After restarting the server, select the echo-demo avatar and echo model in the frontend. The output frame brightness varies with the input audio amplitude.

Reference implementation: QuickTalk adapter

A production-quality example resides at opentalking/models/quicktalk/:

  • adapter.py — implements the protocol and delegates to a QuickTalkRuntime.
  • runtime.py — V1 runtime with in-process inference and face cache.
  • runtime_v2.py — V2 runtime that delegates inference to an external worker process.

Separating the adapter from the runtime is a recommended pattern: the adapter handles protocol concerns; the runtime handles model loading and inference details.

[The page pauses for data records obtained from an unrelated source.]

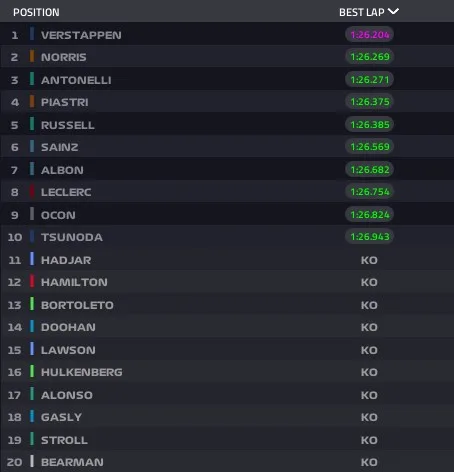
Task: Expand the BEST LAP dropdown chevron
Action: coord(394,12)
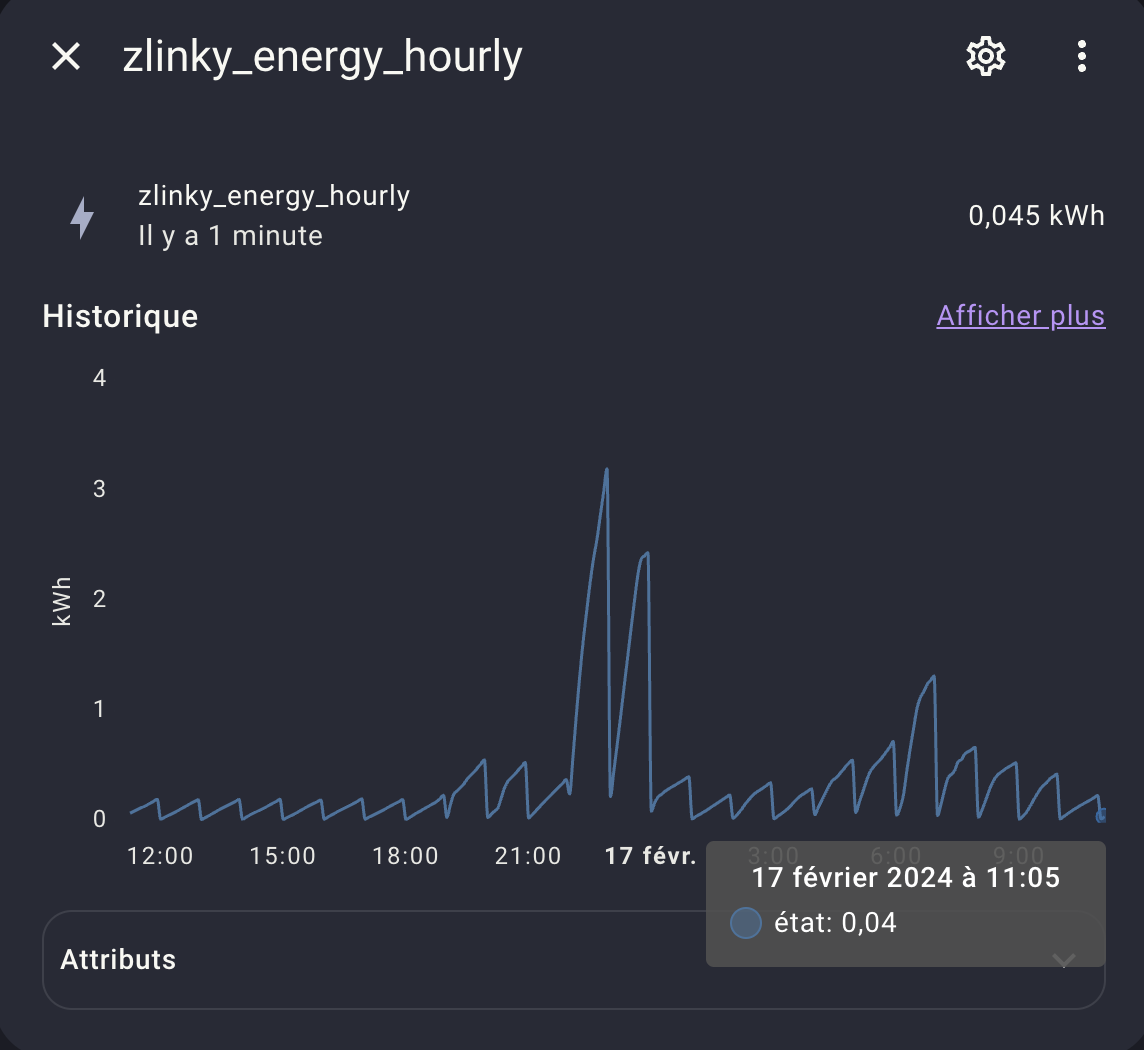Image resolution: width=1144 pixels, height=1050 pixels.
Task: Open the entity settings gear
Action: coord(985,57)
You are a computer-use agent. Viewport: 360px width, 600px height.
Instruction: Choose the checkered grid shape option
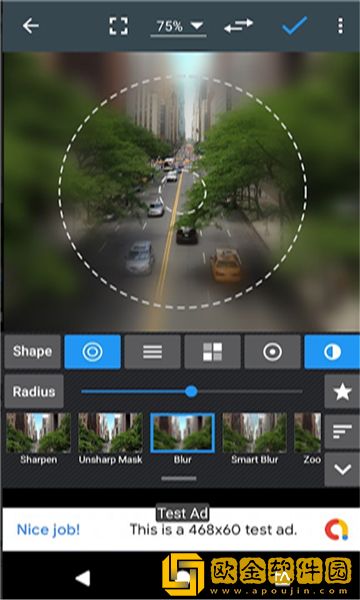[x=213, y=352]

Remote and direct backends

Remote models should be integrated under opentalking/providers/synthesis/, not as fake local adapters. Use the following rule of thumb:

Model shape Recommended backend
In-process lightweight runtime local
One model, one WebSocket endpoint direct_ws
Heavyweight model, multi-card scheduling, GPU/NPU remote deployment omnirt
Test-only or CI placeholder mock

FlashTalk keeps a legacy direct WebSocket fallback for existing deployments: when its backend is omnirt but OMNIRT_ENDPOINT is empty, OPENTALKING_FLASHTALK_WS_URL can still mark the model connected as legacy_ws. New remote integrations should prefer explicit backend: direct_ws or backend: omnirt.

Source files

File Responsibility
opentalking/core/interfaces/model_adapter.py The ModelAdapter protocol definition.
opentalking/core/types/frames.py AudioChunk and VideoFrameData types.
opentalking/core/model_config.py Per-model backend defaults, YAML overrides, and OPENTALKING_<MODEL>_BACKEND.
opentalking/models/registry.py @register_model, get_adapter, list_models.
opentalking/models/quicktalk/ Reference local adapter implementation.
opentalking/providers/synthesis/backends.py Resolves the selected backend and direct WebSocket URL for a model.
opentalking/providers/synthesis/availability.py Resolves the set of usable models given the current environment.